In general, the signal sequence may be a component of the expression vector, or it may be a part of the exogenous gene that is inserted into the vector. The signal sequence selected may be one that is recognized and processed (e.g., cleaved by a signal peptidase) by the host cell. For bacterial host cells that do not recognize and process the native signal sequence of the exogenous gene, the signal sequence may be substituted by any commonly known bacterial signal sequence. In some embodiments, recombinantly produced polypeptides can be targeted to the periplasmic space using the DsbA signal sequence. Dinh and Bernhardt, J Bacteriol, September 2011, 4984-4987.
In one aspect, a non-naturally occurring collagen that is produced by a host cell is provided. The non-naturally occurring collagen can be a jellyfish collagen or human collagen. The non-naturally occurring collagen may be a truncated collagen. The truncation may be an internal truncation (e.g., a truncation of an internal portion), a truncation at the N-terminal portion of the collagen, a truncation at the C-terminal portion of the collagen, or a truncation at both the C-terminal end and the N-terminal end. The collagen may be truncated by a truncation of between 50 amino acids and 1000 amino acids, between, 50 amino acids and 950 amino acids, between 50 amino acids and 900 amino acids, between 50 amino acids and 850 amino acids, between 50 amino acids and 800 amino acids, between 50 amino acids and 850 amino acids, between 50 amino acids and 800 amino acids, between 50 amino acids and 750 amino acids, between 50 amino acids and 700 amino acids, between 50 amino acids and 650 amino acids, between 50 amino acids and 600 amino acids, between 50 amino acids and 650 amino acids, between 50 amino acids and 500 amino acids, between 50 amino acids and 450 amino acids, between 50 amino acids and 400 amino acids, between 50 amino acids and 350 amino acids, between 50 amino acids and 300 amino acids, between 50 amino acids and 250 amino acids, between 50 amino acids and 200 amino acids, between 50 amino acids and 150 amino acids, or between 50 amino acids and 100 amino acids. In another embodiment, the collagen may be truncated by about 50, 60, 70, 80, 90, 100, 110, 120, 130, 140, 150, 160, 170, 180, 190, 200, 210, 220, 230, 240, 250, 260, 270, 280, 290, 300, 310, 320, 330, 340, 350, 360, 370, 380, 390, 400, 410, 420, 430, 440, 450, 460, 470, 480, 490, 500, 510, 520, 530, 540, 550, 560, 570, 580, 590, 600, 650, 700, 750, 800, 850, 900, 950, or 1000 amino acids. The non-naturally occurring collagen may be encoded by a portion of a polynucleotide sequence or the entire polynucleotide sequence disclosed herein.

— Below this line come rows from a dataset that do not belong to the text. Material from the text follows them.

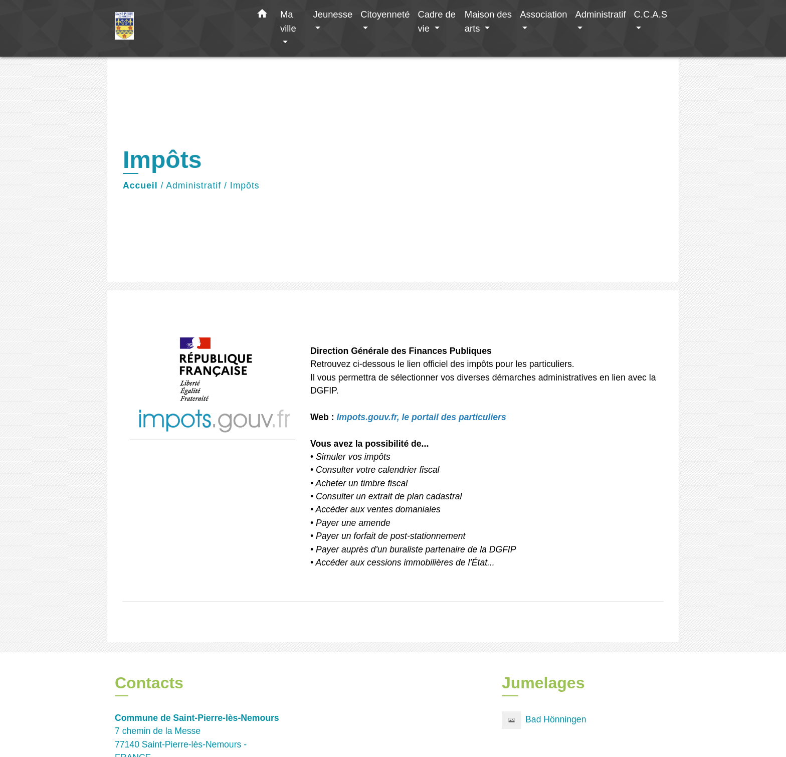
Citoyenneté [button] (385, 14)
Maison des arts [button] (488, 21)
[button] (262, 16)
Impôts (245, 185)
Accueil (140, 185)
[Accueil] (177, 28)
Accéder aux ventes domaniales (377, 509)
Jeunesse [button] (332, 14)
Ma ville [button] (288, 21)
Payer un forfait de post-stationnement (390, 536)
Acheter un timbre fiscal (361, 483)
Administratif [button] (600, 14)
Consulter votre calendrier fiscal (377, 470)
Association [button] (543, 14)
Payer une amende (351, 523)
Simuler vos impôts (353, 457)
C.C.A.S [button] (650, 14)
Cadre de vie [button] (437, 21)
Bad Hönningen (544, 720)
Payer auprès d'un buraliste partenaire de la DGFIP (416, 549)
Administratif (193, 185)
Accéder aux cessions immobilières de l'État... (404, 562)
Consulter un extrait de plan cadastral (389, 496)
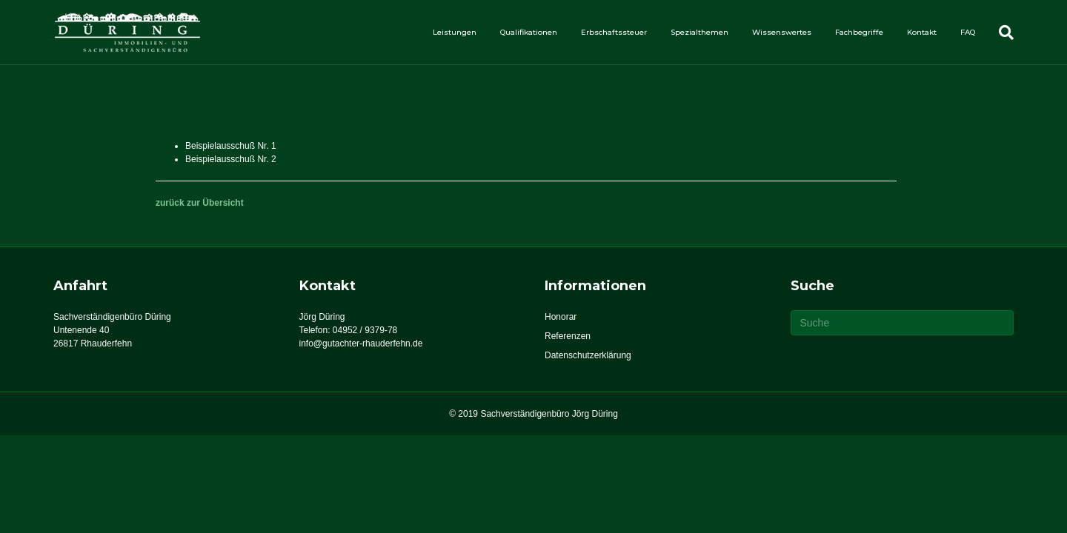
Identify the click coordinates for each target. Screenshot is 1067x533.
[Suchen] (1000, 33)
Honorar (560, 317)
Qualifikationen (528, 32)
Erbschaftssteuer (614, 32)
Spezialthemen (699, 32)
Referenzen (568, 336)
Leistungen (454, 32)
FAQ (967, 32)
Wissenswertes (781, 32)
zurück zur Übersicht (200, 203)
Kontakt (922, 32)
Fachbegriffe (859, 32)
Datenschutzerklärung (588, 355)
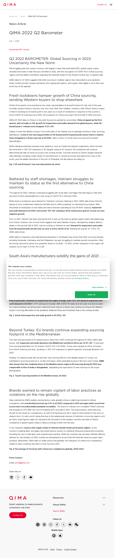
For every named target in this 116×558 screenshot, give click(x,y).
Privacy (59, 549)
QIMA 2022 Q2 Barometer (37, 16)
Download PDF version (19, 49)
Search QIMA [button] (59, 511)
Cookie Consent (70, 549)
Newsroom (13, 16)
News (23, 16)
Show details (98, 287)
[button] (111, 4)
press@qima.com (22, 463)
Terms (52, 549)
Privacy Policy (82, 278)
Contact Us (18, 515)
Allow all (91, 295)
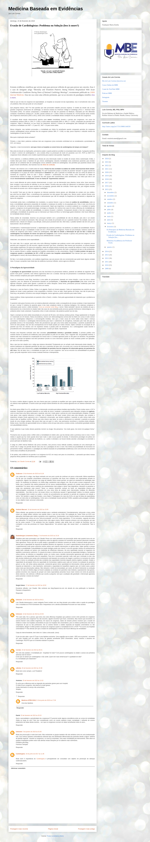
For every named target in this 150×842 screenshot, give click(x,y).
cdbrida (18, 668)
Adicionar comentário (18, 768)
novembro (111, 196)
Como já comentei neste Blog (48, 307)
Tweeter (105, 101)
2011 (107, 262)
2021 (107, 169)
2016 (107, 186)
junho (109, 213)
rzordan (18, 650)
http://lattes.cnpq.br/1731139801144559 (116, 126)
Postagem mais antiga (86, 829)
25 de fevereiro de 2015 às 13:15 (33, 680)
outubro (110, 199)
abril (109, 220)
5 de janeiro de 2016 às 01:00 (32, 732)
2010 (107, 265)
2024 (107, 158)
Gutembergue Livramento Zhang (27, 535)
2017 (107, 183)
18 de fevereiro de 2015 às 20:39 (33, 614)
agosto (109, 206)
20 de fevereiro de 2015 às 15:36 (32, 668)
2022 (107, 165)
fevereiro (110, 227)
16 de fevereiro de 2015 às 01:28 (33, 473)
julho (109, 209)
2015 (107, 189)
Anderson (19, 473)
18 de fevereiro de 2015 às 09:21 (33, 600)
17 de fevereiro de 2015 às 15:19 (48, 535)
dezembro (110, 192)
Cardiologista (20, 754)
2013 (107, 255)
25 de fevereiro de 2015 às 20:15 (31, 715)
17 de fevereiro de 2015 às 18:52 (36, 585)
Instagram (105, 97)
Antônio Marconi (21, 509)
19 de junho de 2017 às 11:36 (35, 754)
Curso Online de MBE (110, 85)
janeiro (109, 247)
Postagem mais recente (19, 829)
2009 (107, 268)
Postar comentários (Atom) (55, 836)
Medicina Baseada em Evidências (45, 8)
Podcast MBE (107, 93)
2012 (107, 258)
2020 (107, 172)
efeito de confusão (48, 165)
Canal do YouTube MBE (111, 89)
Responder (19, 503)
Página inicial (53, 829)
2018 (107, 179)
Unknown (19, 600)
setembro (110, 203)
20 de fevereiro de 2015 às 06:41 (32, 650)
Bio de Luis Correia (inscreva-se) (114, 81)
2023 (107, 162)
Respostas (21, 696)
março (109, 223)
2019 (107, 176)
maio (109, 216)
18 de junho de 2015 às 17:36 (46, 700)
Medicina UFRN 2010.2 (29, 700)
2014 (107, 251)
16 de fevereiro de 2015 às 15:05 (38, 509)
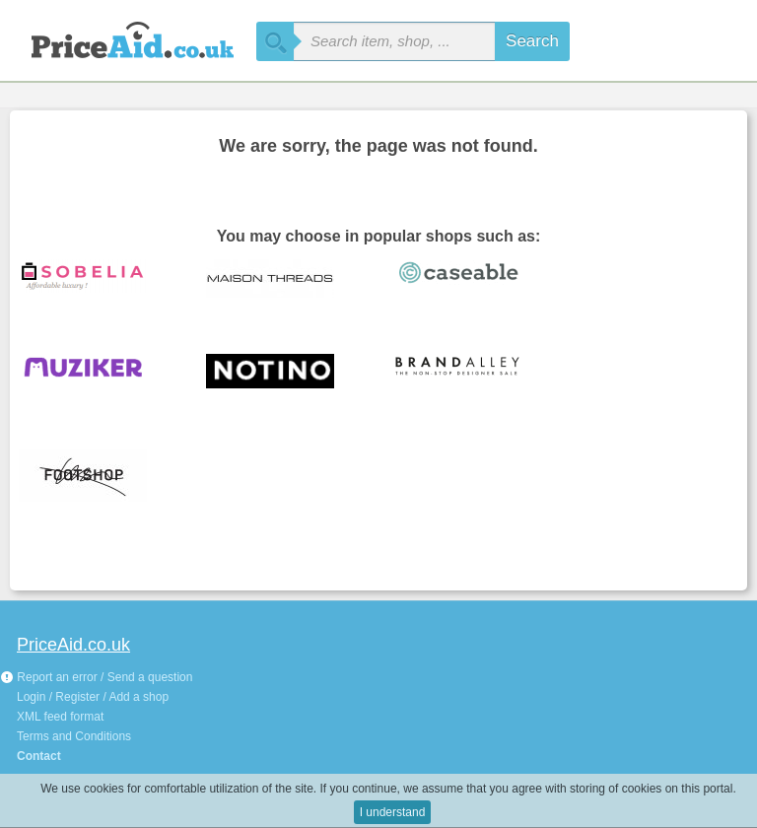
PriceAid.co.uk (73, 645)
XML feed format (60, 717)
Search (532, 41)
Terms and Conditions (74, 736)
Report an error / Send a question (96, 677)
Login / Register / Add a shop (93, 697)
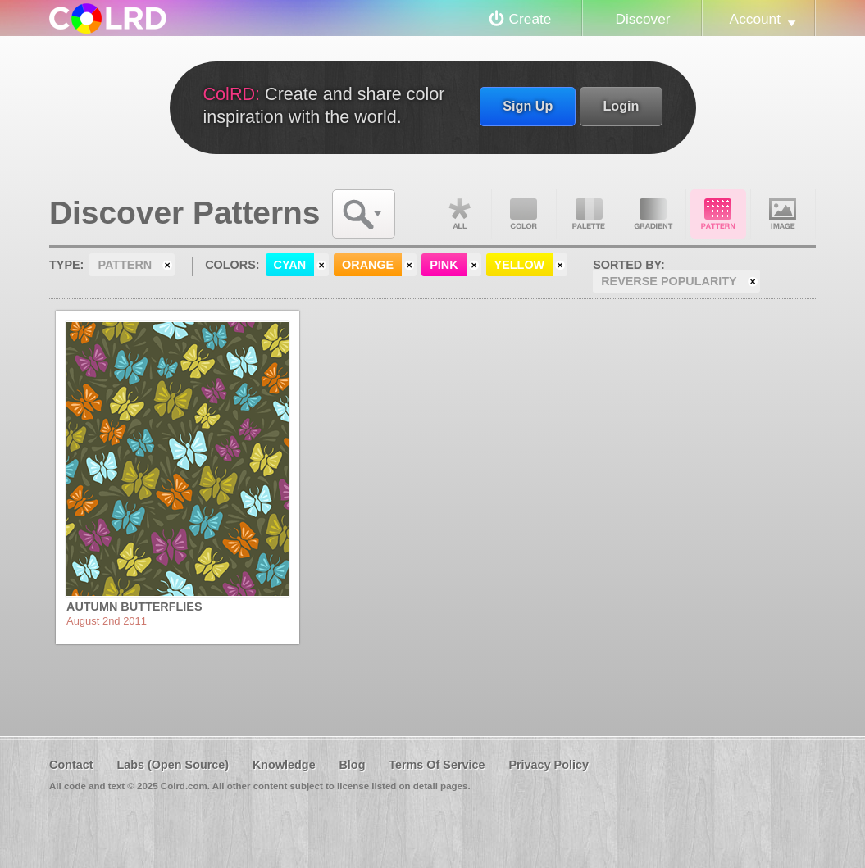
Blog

A truncated collagen disclosed herein may comprise a truncation relative to a full-length collagen. In some embodiments, a truncated collagen disclosed herein may comprise a truncation relative to a full-length human type 21 alpha 1 collagen. In some embodiments, a truncated collagen disclosed herein may comprise a truncation relative to a full-length human type 1 alpha 2 collagen. In some embodiments, a truncated collagen disclosed herein comprise a truncation relative to a full-length jellyfish (Hydrozoan) collagen. Non-limiting examples of full-length collagens are provided in Table 1 below.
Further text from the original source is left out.